Nada
para celebrar dejó hoy a Cuba la cuarta fecha de la Olimpiada
Mundial de Ajedrez, en Estambul, Turquía, donde sus hombres cayeron
sorpresivamente frente a Irán, y las mujeres ante Georgia.
Contradictorio resultó el 1,5-2,5 de los caribeños, situados en
el puesto 15 de la preclasificación por su promedio de dos mil 661
puntos Elo y aventajados por Irán (2508), ocupante del escaño 45 en
ese ordenamiento.
Rápida derrota de Yusnel Bacallao (2583) en el cuarto tablero
como rival de Asghar Golizadeh (2772) provocó un mal presagio,
confirmado luego con las tablas de Lázaro Bruzón (2711) y Yuniesky
Quesada (2626).
Bruzón llevó piezas negras en la mesa dos; en opinión de
especialistas, fue impreciso en el medio juego y llegó a estar
inferior frente a Pouria Darini (2503), que eligió el jaque perpetuo
para dividir en 40 lances de una apertura Escocesa.
A Yuniesky, su contrario Pouya Idani (2477) lo enfrentó con una
variante de la apertura Ruy López, que genera rápida igualdad, y
nada pudo hacer para evitar la paz en final de alfiles de diferente
color, provocado en 32 movidas.
En el tablero uno, Leinier Domínguez (2725) se las vio con
blancas ante Ehsam Ghaem (2579), rival conocido que logró sacarle
paridad para desencanto de sus seguidores.
La rúbrica llegó en 76 jugadas de una apertura Española, ya que
-aunque el Ídolo de Güines insistió en busca del triunfo- la
posición no daba para más, según comentaron en La Habana expertos
que siguieron el cotejo por el sitio web oficial del certamen.

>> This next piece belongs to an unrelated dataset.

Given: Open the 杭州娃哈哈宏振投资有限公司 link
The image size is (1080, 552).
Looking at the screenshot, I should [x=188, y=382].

Fue el cuarto encuentro entre cubanos e iraníes en lides de este
tipo y quedó registrado como la primera sonrisa de los asiáticos,
derrotados en 2010 por contundente 1-3.
En el sector femenino, lo sucedido respondió a los pronósticos,
porque las caribeñas llevaban las de perder y quizás el único
consuelo hubiera sido "arrancar" al menos una división a las
georgianas.
Pero no pudo concretarse y son ya 10 las derrotas sin triunfos en
tres series contra ellas, sumadas las tres per cápita de 1996 y
2000.
Lisandra Ordaz (2344) cedió frente a Nana Dzagnidze (2547),
Oleiny Linares (2355) ante Bela Khotenashvili (2505), Maritza
Arribas (2295) fue víctima de Lela Javakhishvili (2558), y Lisandra
Llaudy (2264) de Nino Batsiashvili (2432).
Excepto está última, Gran Maestra, las restantes europeas
ostentan graduaciones entre varones, rango que expresa a las claras
el porqué de sus cuatro coronas a este nivel.
Cuba tiene ahora a sus hombres en el lugar 61, dados los cuatro
puntos sumados, y jugará mañana contra Venezuela, que está en el 76
con idénticas cuatro rayas.
La cima la ocupan Ucrania, Hungría, Armenia y Rusia, únicos
elencos airosos de todos sus matches.
En la puja para damas, las de la Isla aparecen en el escalón 40,
con cinco unidades, y tendrán compromiso sabatino contra Alemania,
que se muestra en el, 32 gracias similar cifra.
Rusia y Francia marcan la cúspide, con ocho rayas por bando, y
tendrán duelo de altos quilates en la fecha por venir.